After much agonizing and heart searching, I ended choosing to take my originally planned route via Iona and route 223. This despite Victor Chislom's suggestion of going via Baddeck (see the comments on the last entry.)

I think I made the right decision as yesterday was a blast. The road from West Bay to Marble Mountain was a blast partly as it was about the first time on this trip when I have had the sea (or in this case Bras d'Or Lake) on my right (i.e. my side of the road). More importantly, I was in the zone on that road. I was going like a bomb up and down the hills. There may have been a magnetic hill effect at one point as I was going up (I thought) a slight hill and feeling good about my speed. I looked down to see that I was doing about 34 km/h! I was doing bloody good. I am feeling a bit tired but also very fit. I rock on a bike.

Marble Mountain was a beautiful spot. Unfortunately, not too long after that, the road degenerated to a dirt surface that wasn't as smooth. It was, however, fairly level so the biking wasn't too bad. The route took me through Orangedale where I stopped to see the surprisingly great railway museum. The place wasn't large, nor did it have that much in the way of rolling stock. However, it had a large number of railway station artifacts on hand, including a railway station building. It was obviously a labour of love of the old railway hand who is likely the driving force behind it. I can only hope that someone picks up the yoke when he dies, or else the place is likely to fade into nothing as it is well off the beaten path.

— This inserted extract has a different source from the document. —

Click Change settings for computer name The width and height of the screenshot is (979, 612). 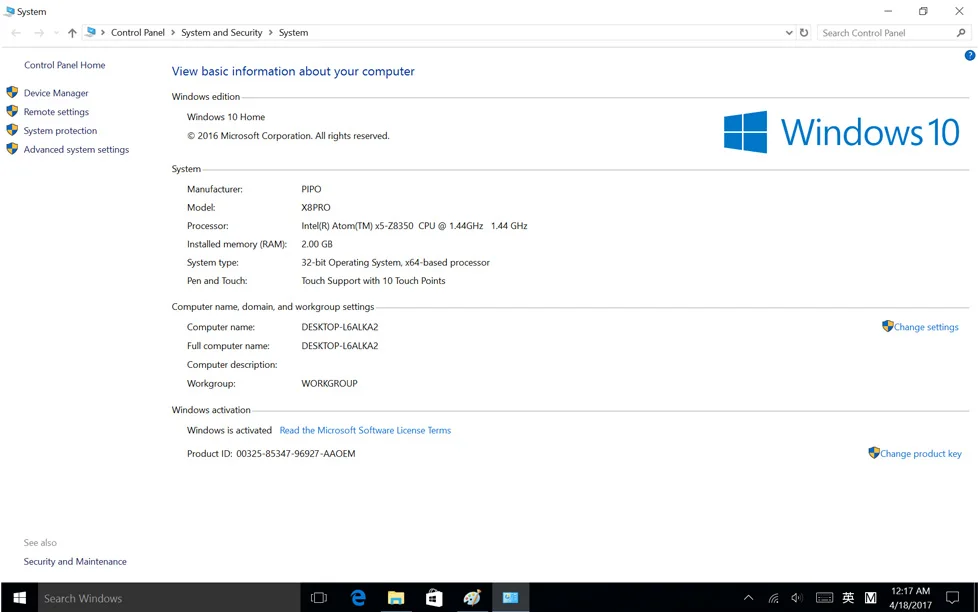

I stopped for the day in Iona. There I visited the Highland Village. One of the most interesting parts of it was to see a reproduction of a Highland "black house" circa 1790. The building might well be described as a miserable, sod roofed, stone walled hovel. I was struck by the contrast of this peasant building with the fine houses of Edinburgh that David Hume, Adam Smith and William Robertson would have been living in roughly the same time period. (To those who don't know, I wrote a master's dissertation on the historians (Hume and Robertson at the foremost) in Edinburgh in rough period 1740-1800.)

I think that if my parents are ever in this part of the world, they should make a stop at the Highland Village. My mother (nee Mactaggart) would be interested in the Scottish history whereas my father would be fascinated by all the woodworking tools.

It began to rain near the end of my visit to the Highland Village, but my day was done so it didn't signify. There was something of a storm overnight but the day looks like it will be perfect. As I type this, I am looking out at the Barra Straits and mostly sunny skies.

I referred to Victor Chilsom earlier. He is a cyclist whom I believe is currently living in Montreal but is from these parts. It took a while to register but since I been in cycling in Nova Scotia, I have noticed a number of signs featuring the name Chilsom, including a road marked with intended irony "The Chilsom Trail". Eventually, I put two and two together and realised that it would appear there are a number of Chilsoms in the area.

I have booked passage on the 10 AM ferry to Port-Aux-Basques tomorrow along with a bed for tonight in a B&B that I believe is run by a Newfoundlander. I should be off to take advantage of the relatively short day today.